COLABORADORA NARRATIVA
ESTEFANOTE
Eu achei que a vontade de Deus era essa mesmo, então, nunca eu questionei isso.
HORTÊNSIA Então, eu senti muito a morte dos meus filhos. No mesmo ano os dois morreram.
Ele morreu em janeiro, o outro morreu em setembro. Ah, se não fosse a minha fé!
O que seria de mim nessa hora? [...] Graças a Deus, Jesus estava comigo! E
aguentei a morte dele. Custei muito, custei muito a me sentir bem. Custei muito. [...]
Nunca joguei tudo por água abaixo! [...] Tudo o que me apareceu, sempre com fé,
muita fé e espiritualidade, porque eu procurava resolver tudo o que aparecia,
porque problemas não faltam na vida da gente, não! Problemas não faltam.

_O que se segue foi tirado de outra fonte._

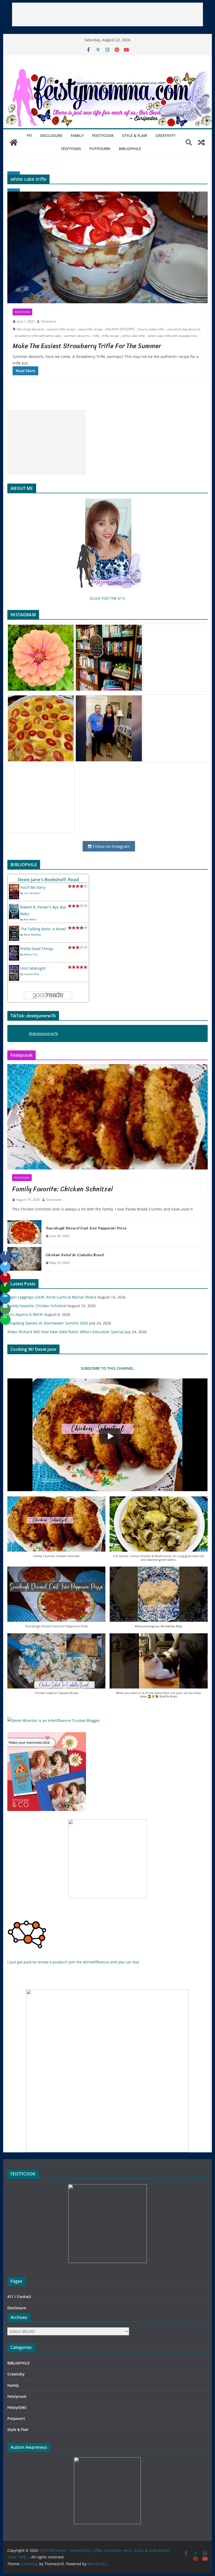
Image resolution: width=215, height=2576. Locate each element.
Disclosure (51, 135)
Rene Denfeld (32, 934)
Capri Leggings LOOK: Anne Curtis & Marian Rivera (51, 1297)
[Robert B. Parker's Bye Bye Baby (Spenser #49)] (14, 907)
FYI (29, 135)
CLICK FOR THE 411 (107, 598)
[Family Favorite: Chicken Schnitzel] (107, 1116)
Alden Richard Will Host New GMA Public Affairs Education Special (65, 1331)
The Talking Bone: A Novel (43, 928)
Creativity (165, 135)
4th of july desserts (30, 329)
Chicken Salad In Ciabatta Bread (75, 1255)
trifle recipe (110, 335)
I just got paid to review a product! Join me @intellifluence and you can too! (73, 1961)
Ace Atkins (30, 919)
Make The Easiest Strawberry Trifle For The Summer (87, 345)
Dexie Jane (48, 321)
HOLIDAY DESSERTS (120, 329)
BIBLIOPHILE (130, 148)
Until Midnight (33, 968)
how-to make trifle (151, 329)
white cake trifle (133, 335)
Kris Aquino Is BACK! (25, 1314)
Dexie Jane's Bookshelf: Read (48, 879)
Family (77, 135)
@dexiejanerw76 (43, 1033)
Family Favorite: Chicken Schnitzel (62, 1189)
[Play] (110, 1436)
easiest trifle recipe (61, 329)
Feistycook (103, 135)
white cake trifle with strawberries (172, 335)
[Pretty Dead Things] (14, 948)
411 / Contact (19, 2296)
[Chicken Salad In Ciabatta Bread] (24, 1259)
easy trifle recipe (90, 329)
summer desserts (77, 335)
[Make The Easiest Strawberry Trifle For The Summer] (107, 247)
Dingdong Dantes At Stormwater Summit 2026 (47, 1323)
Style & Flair (134, 135)
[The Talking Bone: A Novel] (14, 928)
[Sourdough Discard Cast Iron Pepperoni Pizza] (24, 1232)
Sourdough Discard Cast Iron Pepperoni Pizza (86, 1228)
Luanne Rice (31, 974)
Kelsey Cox (30, 954)
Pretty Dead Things (36, 948)
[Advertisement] (107, 14)
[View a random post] (201, 142)
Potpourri (99, 148)
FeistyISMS (71, 148)
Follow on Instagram (111, 846)
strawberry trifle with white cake (37, 335)
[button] (56, 1529)
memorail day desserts (184, 329)
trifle (96, 335)
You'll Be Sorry (32, 887)
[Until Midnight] (14, 968)
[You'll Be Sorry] (14, 887)
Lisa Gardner (32, 893)
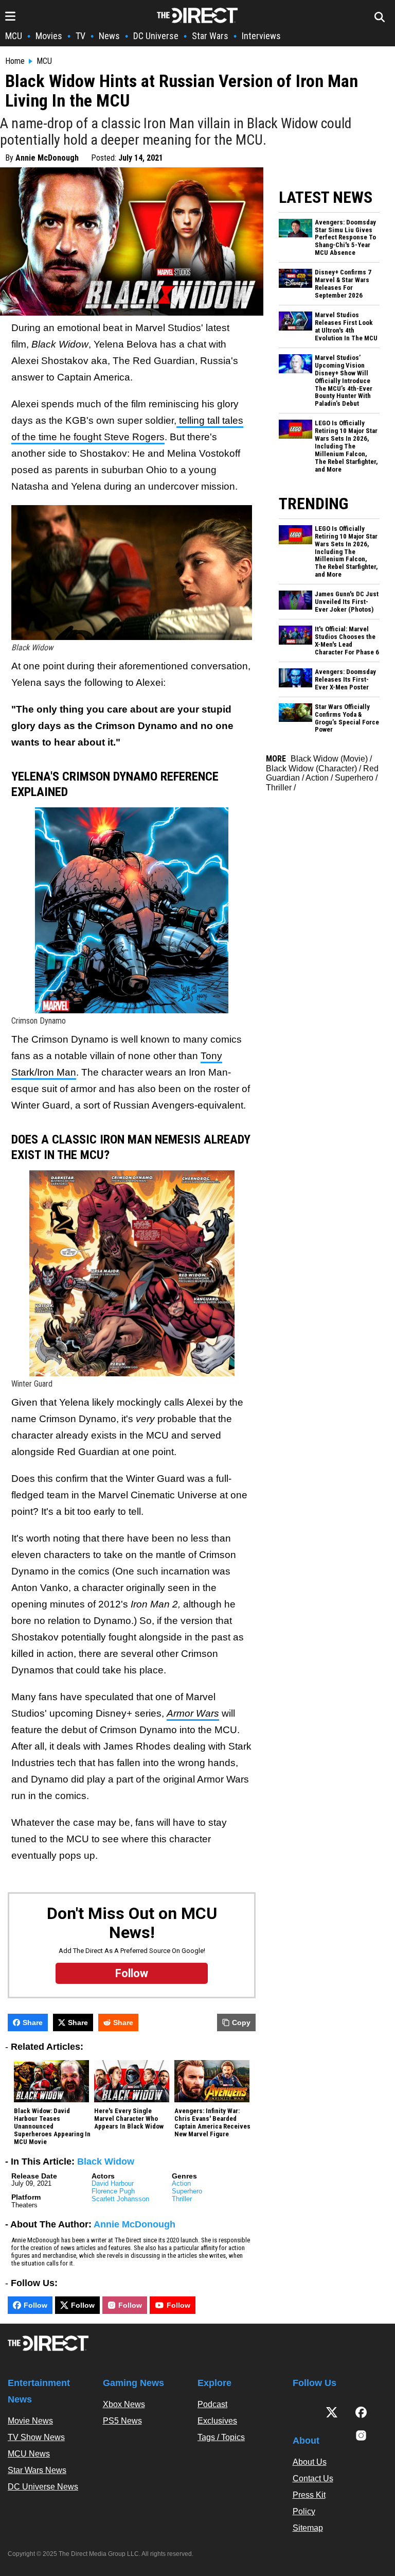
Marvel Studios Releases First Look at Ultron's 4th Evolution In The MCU (346, 327)
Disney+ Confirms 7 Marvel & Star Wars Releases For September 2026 (343, 284)
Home (15, 61)
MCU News (29, 2453)
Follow (35, 2305)
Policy (304, 2511)
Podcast (212, 2404)
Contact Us (313, 2478)
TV (80, 35)
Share (33, 2022)
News (109, 35)
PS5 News (122, 2420)
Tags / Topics (221, 2437)
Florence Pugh (113, 2191)
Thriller (182, 2199)
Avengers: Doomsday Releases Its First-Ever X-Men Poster (345, 679)
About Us (310, 2462)
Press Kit (309, 2495)
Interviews (261, 35)
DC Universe (155, 35)
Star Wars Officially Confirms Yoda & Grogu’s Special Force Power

Ele vive comigo! [...] Nas horas mais tristes eu tive Ele comigo.
LIS Bom, com 75 eu perdi meu marido, que eu achava que era a razão da minha vida. E
já uma companheira muito mais nova do que eu, quando eu dizia que não poderia viver
sem meu marido, ela me dizia: “nós vivemos e morremos para Deus, não para
nossos maridos”. Então, eu só compreendi isso muito tarde. Depois que meu
marido morreu então, eu vi como é importante celebrar a vida.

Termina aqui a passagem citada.